Your task —
The lines wanted are those from the one containing "Given: Expand the Project docs collection" to the last line of the entries below; output them exactly, leaving out pictures.

Stored items:
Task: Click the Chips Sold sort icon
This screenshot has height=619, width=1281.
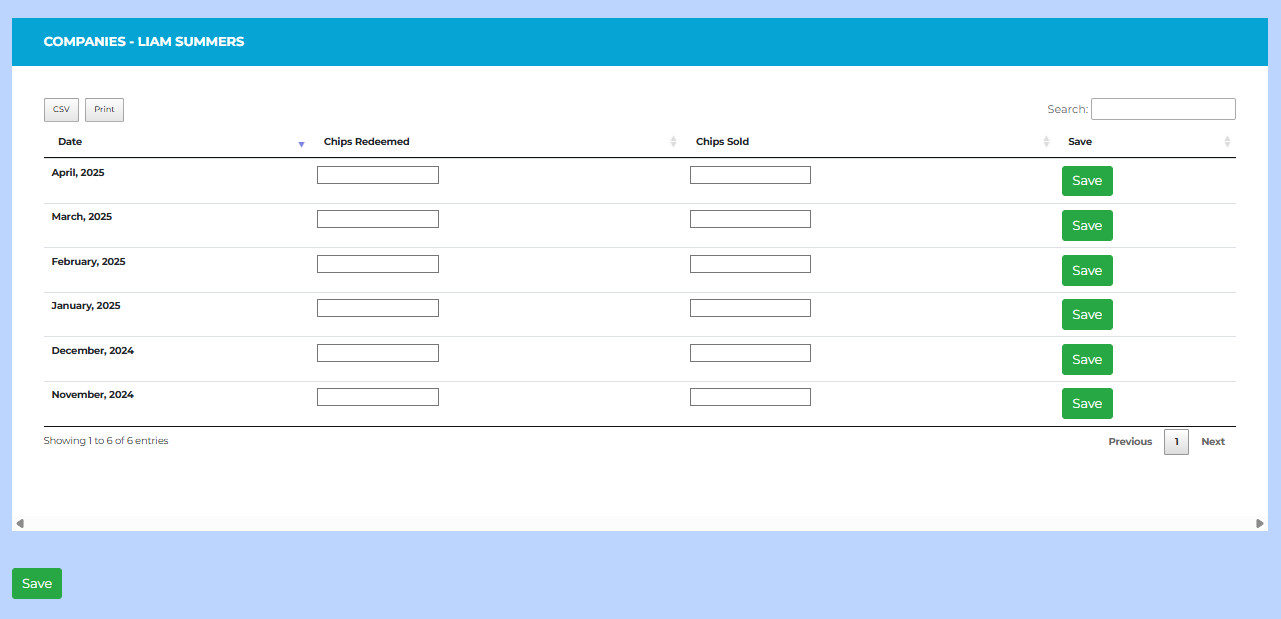Action: pos(1046,142)
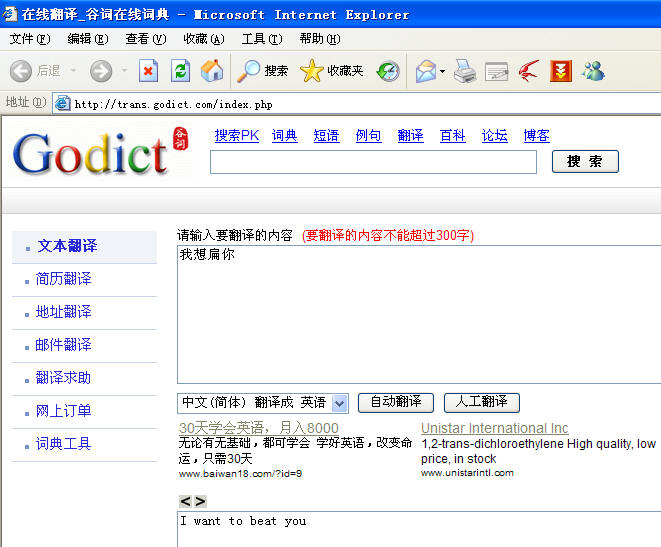This screenshot has width=661, height=547.
Task: Open the translation language dropdown
Action: click(x=339, y=403)

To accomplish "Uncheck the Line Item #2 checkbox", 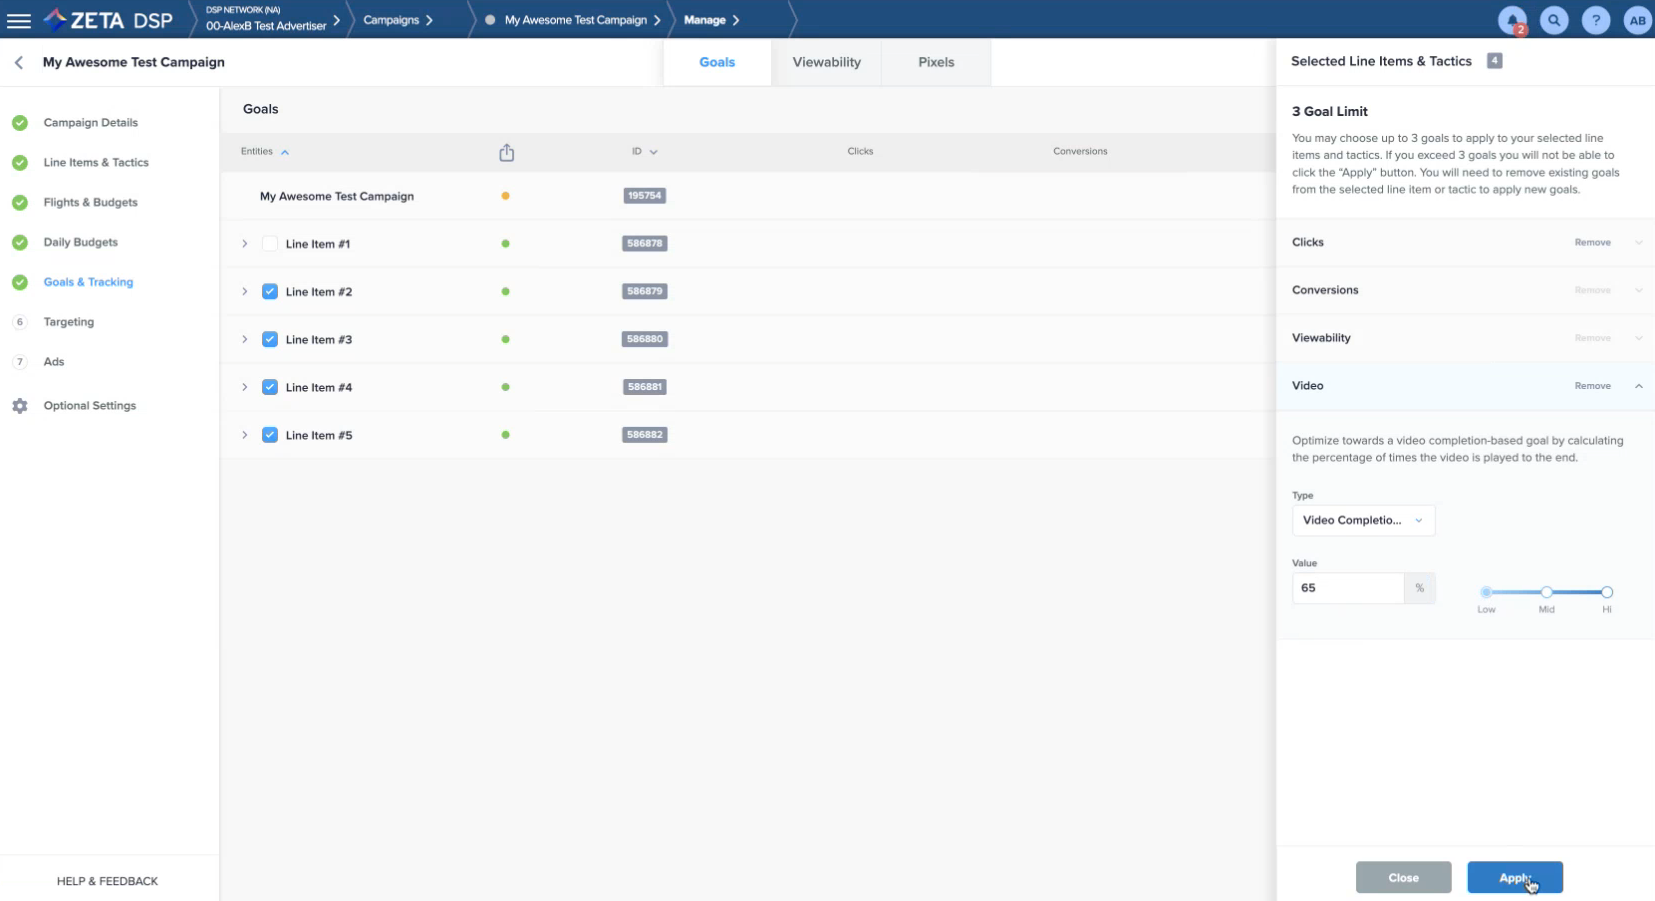I will click(x=270, y=292).
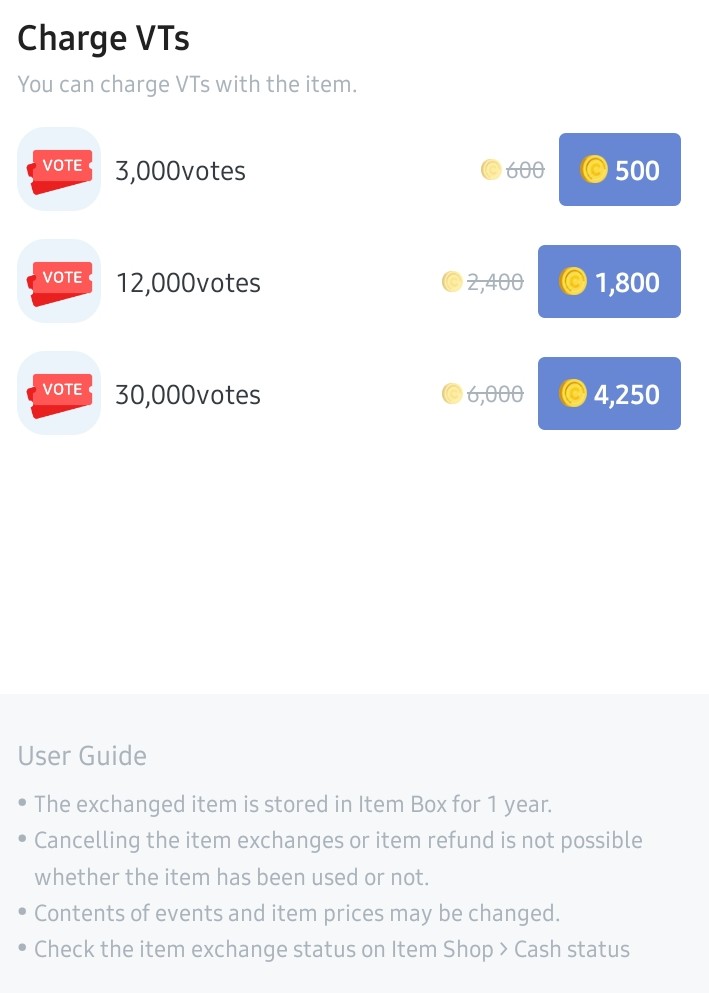
Task: Purchase 12,000 votes using the 1,800 button
Action: pyautogui.click(x=609, y=282)
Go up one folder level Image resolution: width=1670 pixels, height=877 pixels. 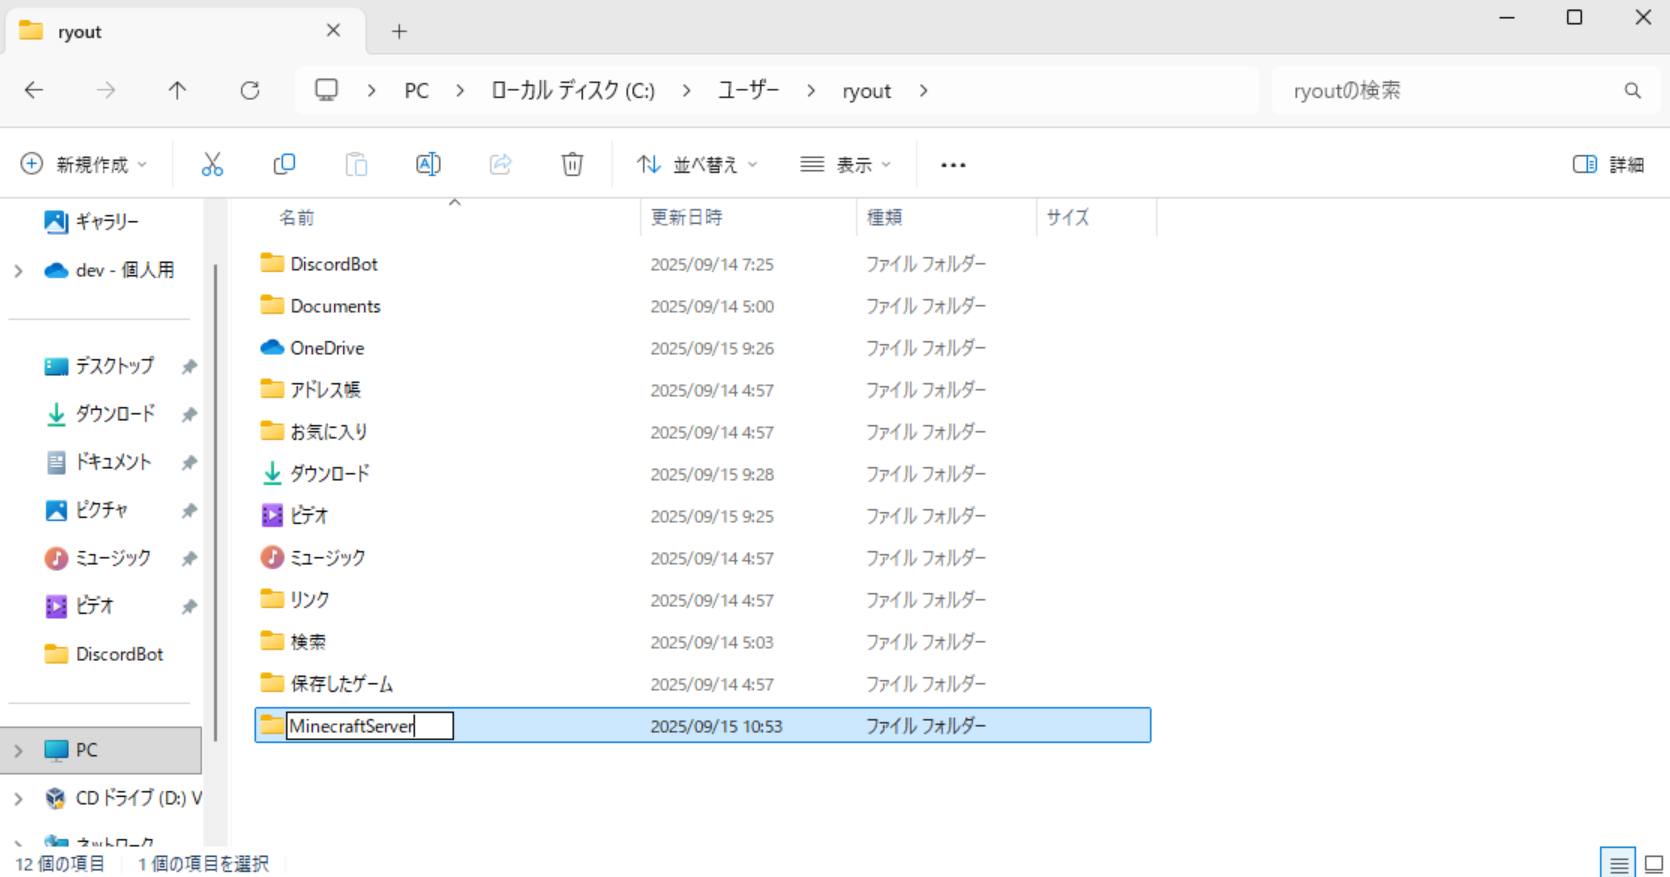point(177,91)
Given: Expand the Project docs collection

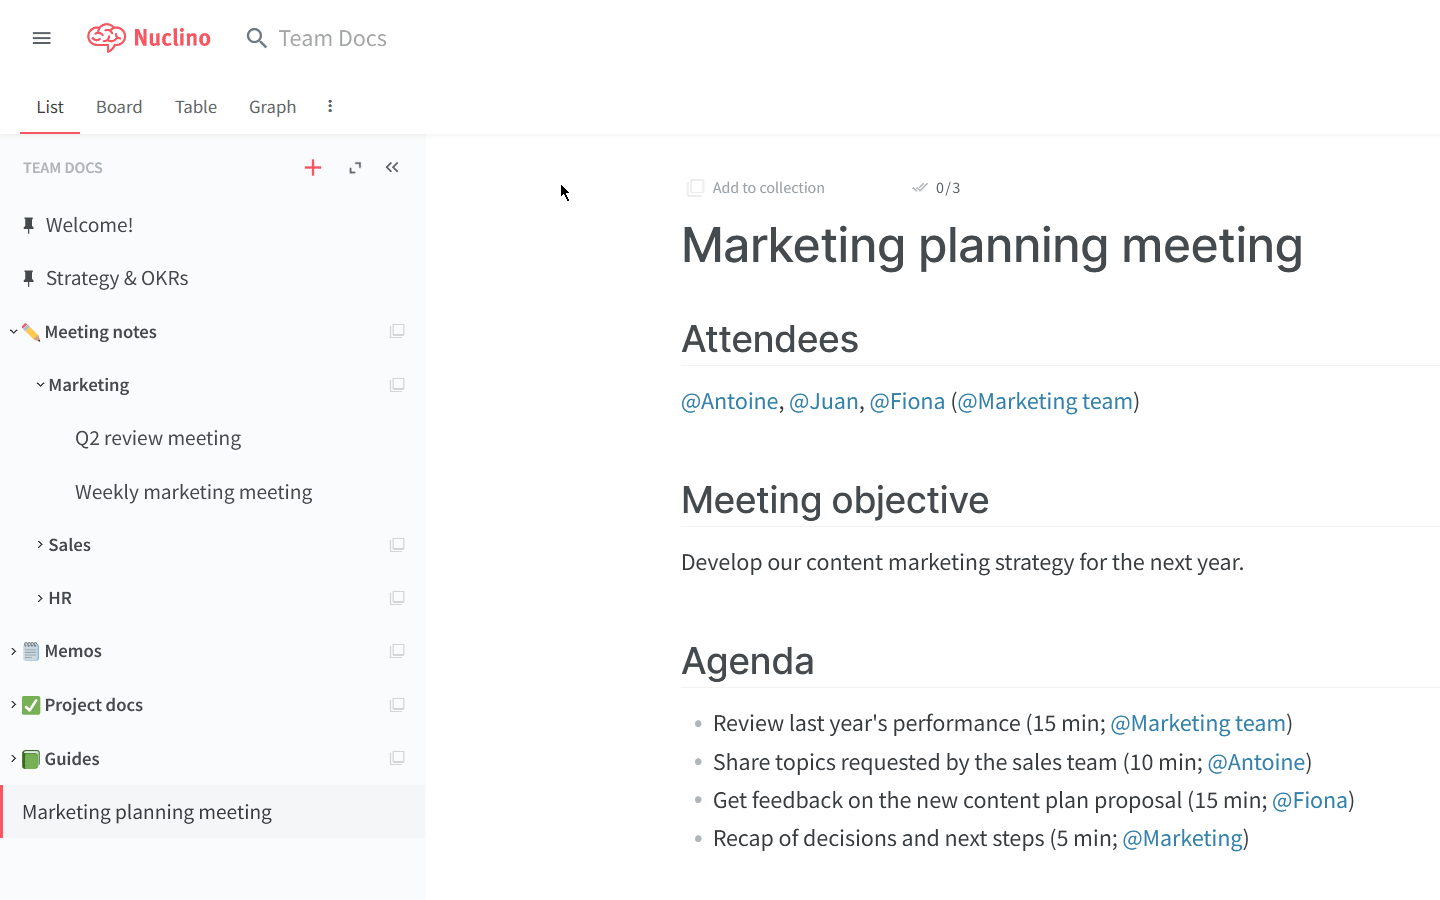Looking at the screenshot, I should pos(14,705).
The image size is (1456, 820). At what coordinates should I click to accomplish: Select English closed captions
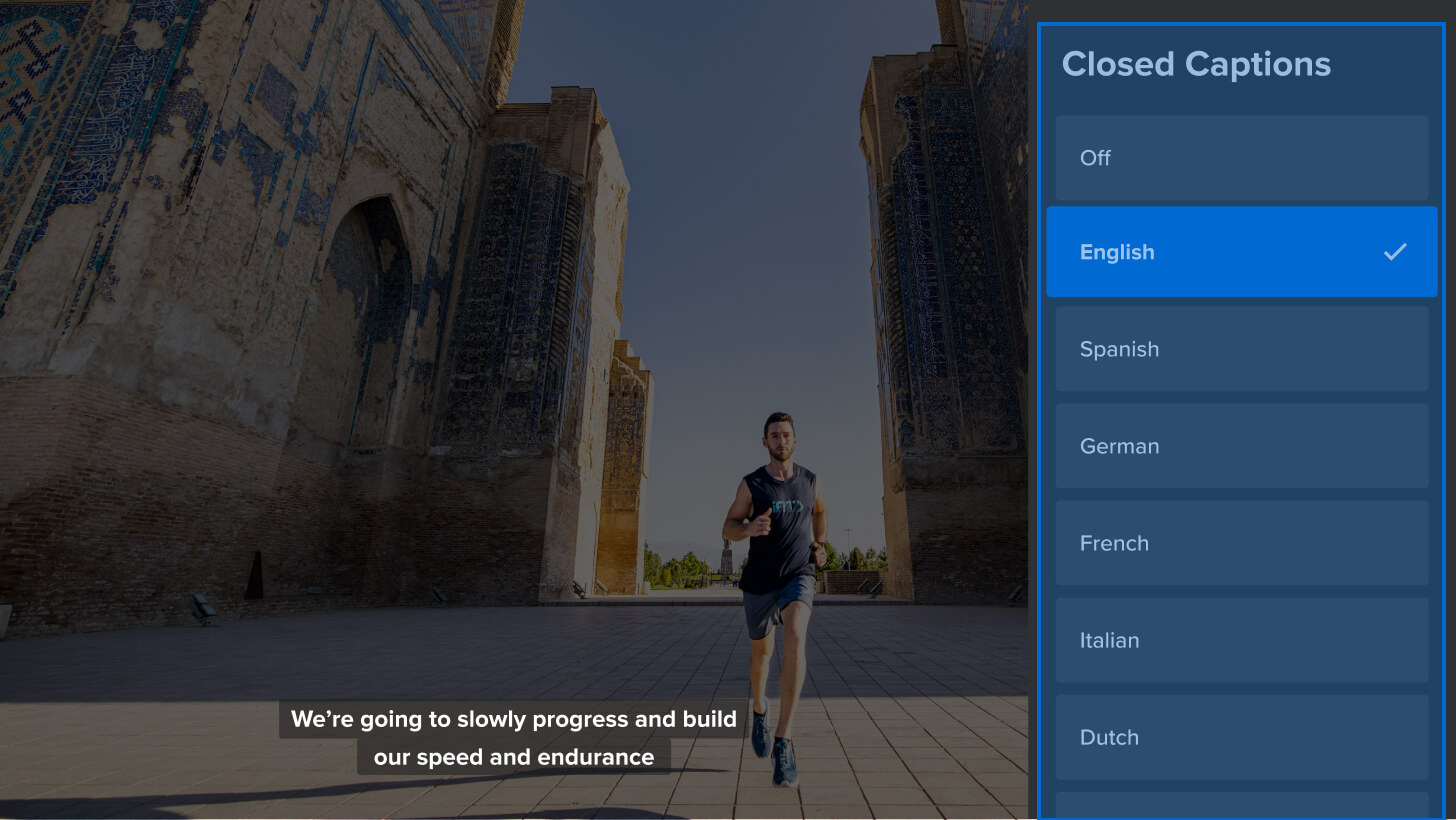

The completed task —
Given: Expand the Project docs collection

Looking at the screenshot, I should pos(14,705).
The image size is (1456, 820). At what coordinates should I click to accomplish: Select English closed captions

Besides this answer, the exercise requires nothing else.